Monday, December 6, 2021

Special Nurse

By Jean S. MacLeod, ©1944
Cover illustration by Paul Anna Soik 

When a woman believes herself indebted to a man, should she offer her heart as a sacrifice? Nurse Lindsey Hamilton knew that she owed to Richard Stewart Harvey, surgeon, the almost miraculous recovery of her dearly-loved brother. She knew too that she could—that she did—love Richard himself. But when, by coincidence, Richard’s own brother Douglas came to the same hospital as a patient, it seemed that she could best repay her debt to Richard by marrying Douglas. In a world where daily sacrifices were asked and made, she had this much to give. What would be her decision?

GRADE: B-

BEST QUOTES:
“A man never likes to think he’s been helped on to his feet. He likes to believe he’s struggled there of his own accord!” 

REVIEW:
Dr. Richard Stewart Harvey is everything a young woman would want in a man. “He’s got that look about him—remote, yet assured,” says Nurse Lindsey Hamilton’s best friend. Guess who Lindsey’s going to tumble for! And he’s at least a decade older than her too, which makes it even better. And when for unknown reasons she’s transferred to a rehab hospital on the other side of Scotland—surprise!—he’s working there too. His brother Douglas is a patient there, as he’s a pilot who was shot down in the war. It’s not clear what exactly his injury is, as he’s able to walk for miles without even a cane, but his depression is keeping him from agreeing to the final surgery that will make him even more whole. Interestingly, Lindsey also has a brother, Norman, also trained as a surgeon, who also sustained some unnamed psychological damage during the war. “I can’t go back into surgery, I’ve lost my nerve. I’ll never operate again,” he tells Lindsey, but somehow he ends up as an assistant to the great Dr Stewart Harvey and slowly begins to bloom.

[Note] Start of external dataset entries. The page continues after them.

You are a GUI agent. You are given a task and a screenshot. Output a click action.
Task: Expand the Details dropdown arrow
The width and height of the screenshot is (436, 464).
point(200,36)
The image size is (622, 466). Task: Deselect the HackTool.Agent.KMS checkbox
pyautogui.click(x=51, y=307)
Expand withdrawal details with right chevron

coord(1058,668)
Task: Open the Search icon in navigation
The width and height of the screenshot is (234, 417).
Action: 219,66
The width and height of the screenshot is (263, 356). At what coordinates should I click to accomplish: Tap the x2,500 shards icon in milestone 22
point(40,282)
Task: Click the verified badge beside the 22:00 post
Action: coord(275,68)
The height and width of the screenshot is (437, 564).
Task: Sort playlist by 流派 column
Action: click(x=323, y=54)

Douglas, too, starts to unbend under Lindsey’s expert care, but unfortunately this means that he decides he’s in love with her. She tries to be cool and professional, but he’s insistent in a way that is uncomfortable at best: “You’re going to get used to the idea of loving me one day,” he tells her, even throwing in that it’s what Rick wants, though it’s clear that it’s not at all what Rick wants. “I told you you belonged to me,” he adds, ratcheting things up an awkward notch. Brother Norman sees what’s going on—her feelings for Rick and Douglas’ for her—and tries hard, even if only obliquely, to keep Lindsey from doing something stupid. “You’ve never let anyone down in your life, Lindy, and I believe you would even go to the length of sacrificing your own happiness if you believed the cause justified it,” he tells her, on several occasions. The cause, in this instance, is her gratitude to Rick for his help with Norman, as Rick is increasingly giving the shell-shocked doctor more responsibility and gradually luring him back to the OR.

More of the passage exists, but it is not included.